(Input for this task begins)

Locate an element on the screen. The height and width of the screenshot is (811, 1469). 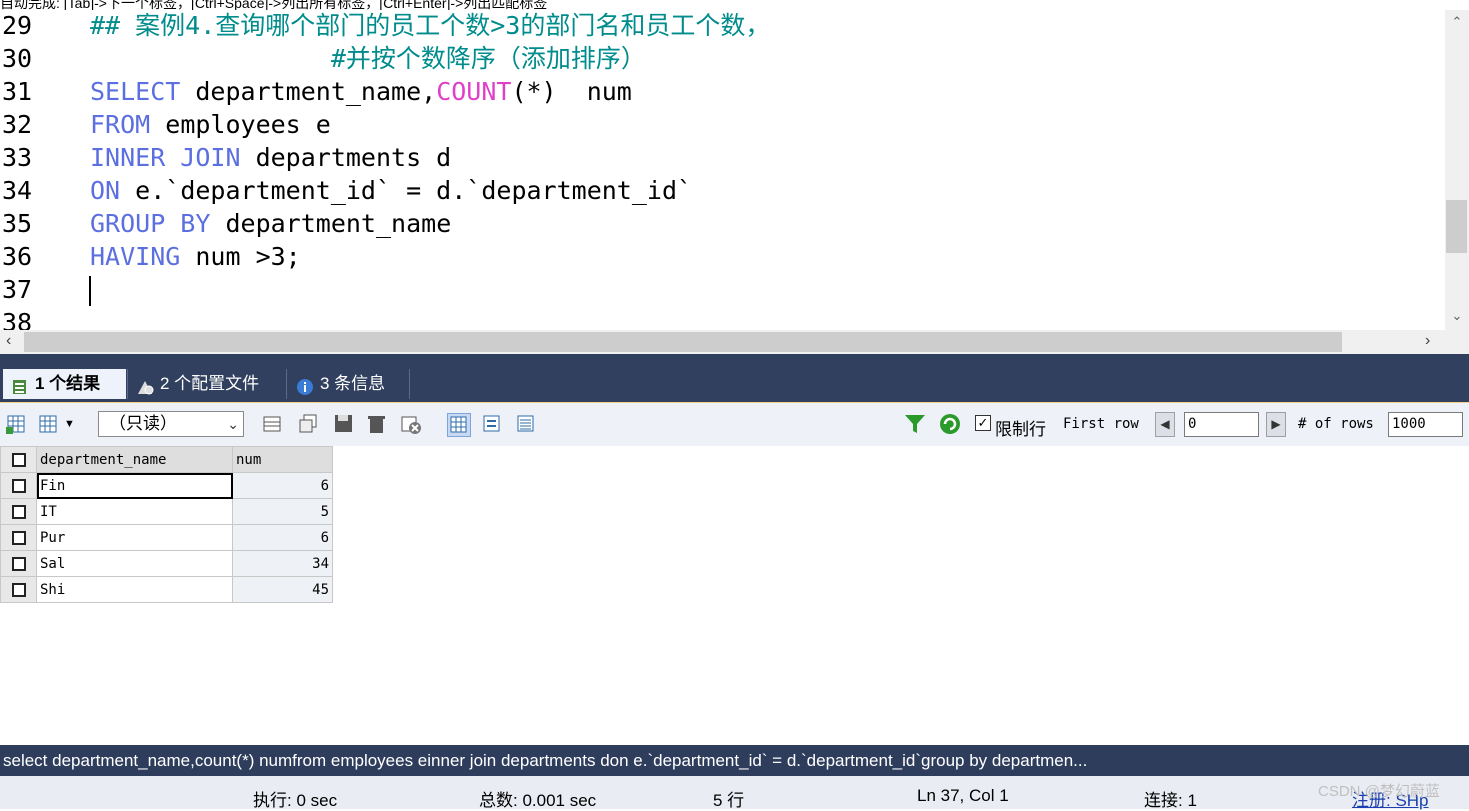
code-token: INNER JOIN is located at coordinates (166, 158).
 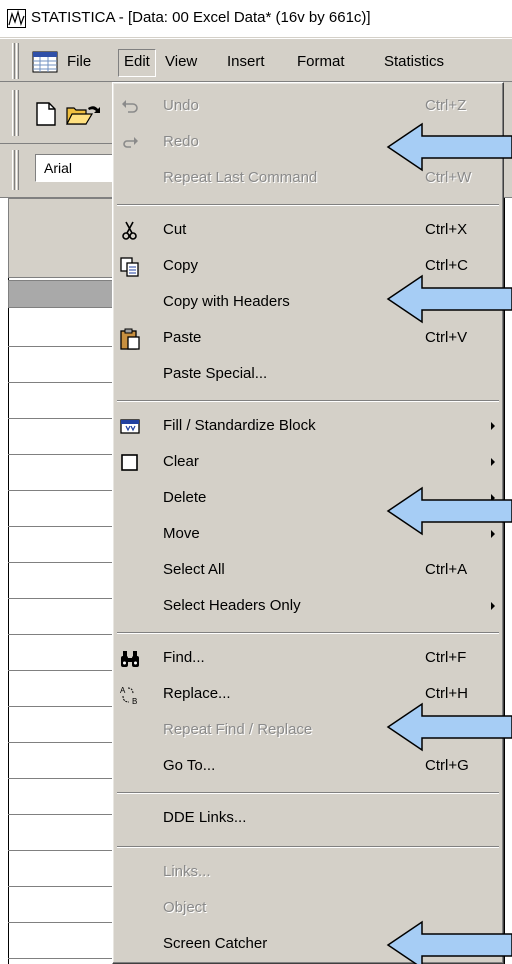 What do you see at coordinates (446, 230) in the screenshot?
I see `menu-shortcut-cut: Ctrl+X` at bounding box center [446, 230].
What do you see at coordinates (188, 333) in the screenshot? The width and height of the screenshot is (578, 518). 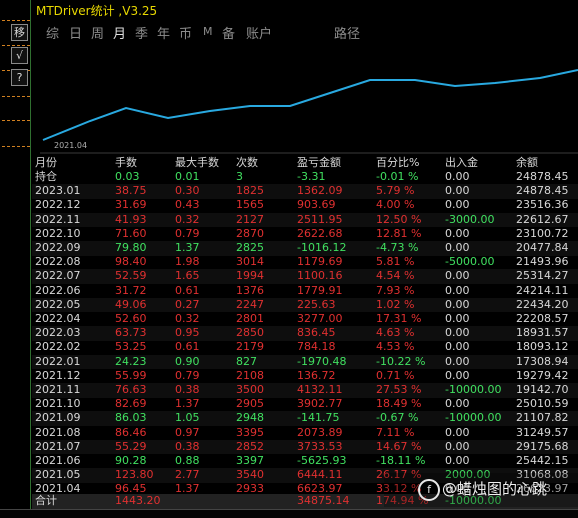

(Input for this task ends)

Reproduce every one of these items word for word, omitting the pictures from your answer.

» **Answer box**:
Locate an element on the screen. The height and width of the screenshot is (811, 1469). 
code-token: INNER JOIN is located at coordinates (166, 158).
  What do you see at coordinates (446, 230) in the screenshot?
I see `menu-shortcut-cut: Ctrl+X` at bounding box center [446, 230].
What do you see at coordinates (188, 333) in the screenshot? The width and height of the screenshot is (578, 518). 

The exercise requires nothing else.